Que savent les Français du phénomène sectaire d'aujourd'hui ? Une enquête de l'Union nationale de défense des familles et de l'individu (Unadfi) et de l'institut Odoxa, rendue publique ce lundi 17 janvier, permet de cerner un peu mieux les connaissances et les lacunes des Français quant aux dérives sectaires présentes dans l'Hexagone. Un constat s'impose : les Français ont une image surannée des dérives sectaires. Une représentation forgée dans les années quatre-vingt ; celle de groupes spirituels fermés et secrets, qui ont pour figure centrale celle du gourou.
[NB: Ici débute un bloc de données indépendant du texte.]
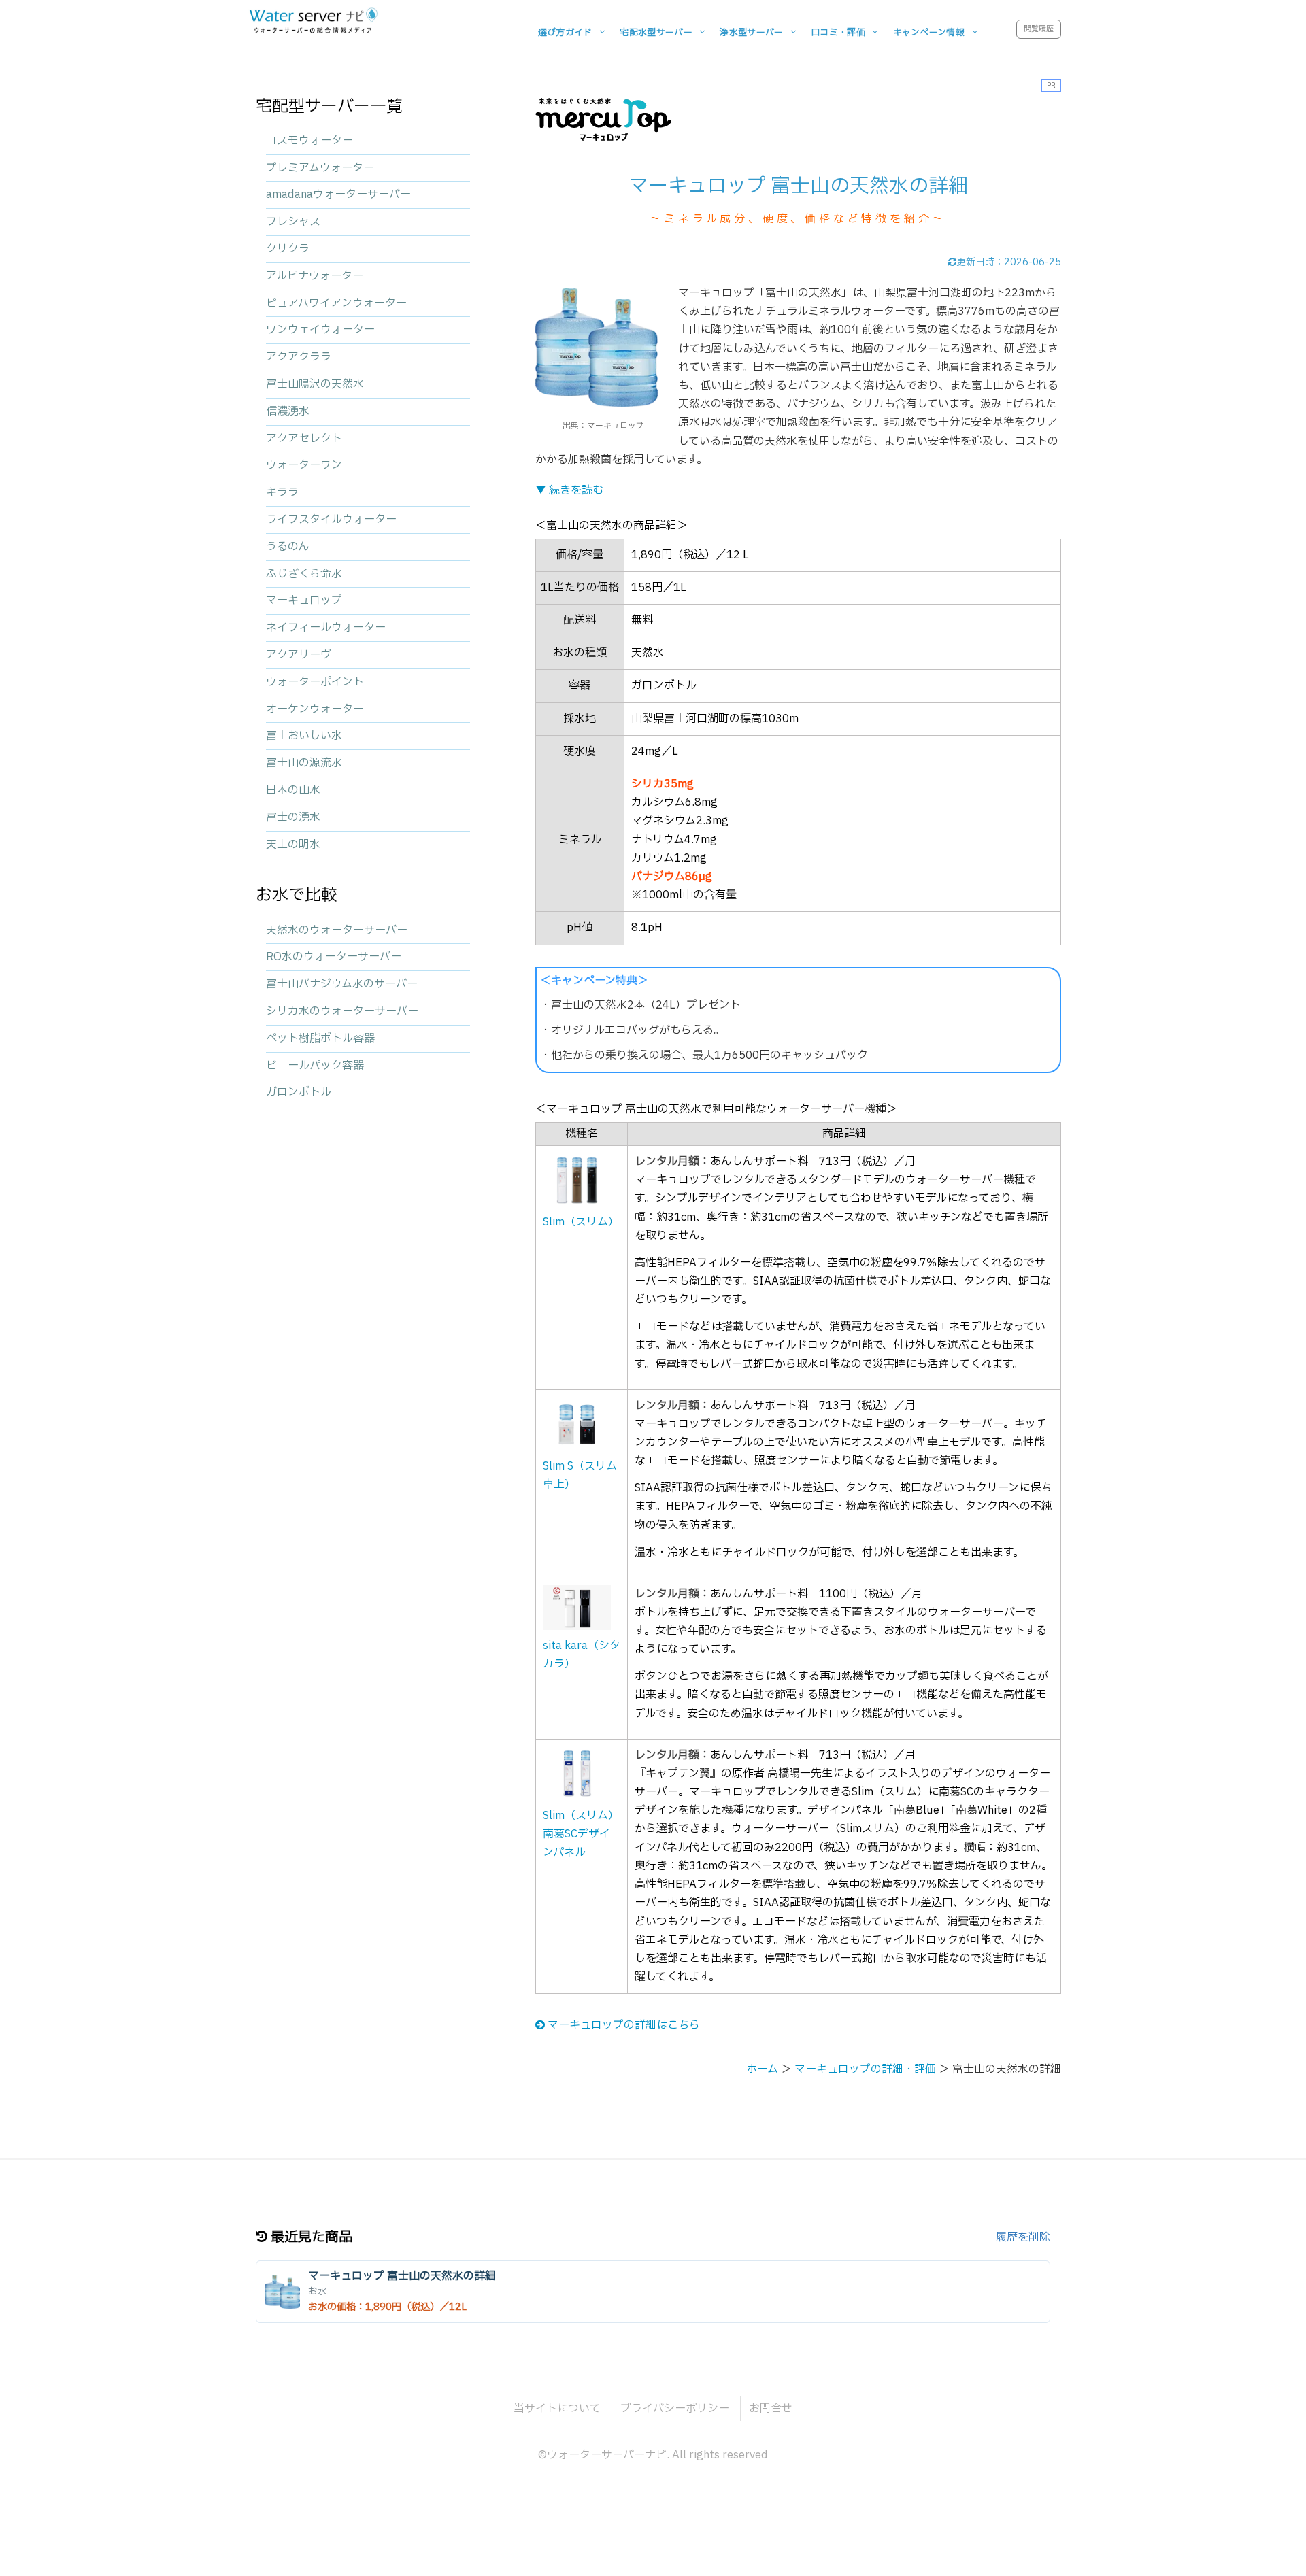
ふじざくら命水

Selon l'étude en effet, 84 % des Français pensent qu'on ne peutparler de « secte » que lorsque « des personnes vivent en communauté, repliées sur elle-même » et 73 % lorsque « le groupe est composé d'au moins 50 personnes ».

« C'est une image dépassée du phénomène sectaire, avec des idées reçues qui résistent », explique Pascale Duval, porte-parole de l'Unadfi. Cette vision, correspondant aux faits d'actualité marquants qui ont jalonné les années soixante-dix, quatre-vingt et quatre-vingt-dix en France, ne tient pas compte de la mutation du phénomène sectaire. Une mutation qui concerne à la fois les biais de recrutement et les moyens d'emprise, qui passent beaucoup aujourd'hui par Internet – les réseaux sociaux –, et les domaines concernés par ces dérives, moins spirituels, mais davantage liés à la santé, à l'alimentation ou au développement personnel.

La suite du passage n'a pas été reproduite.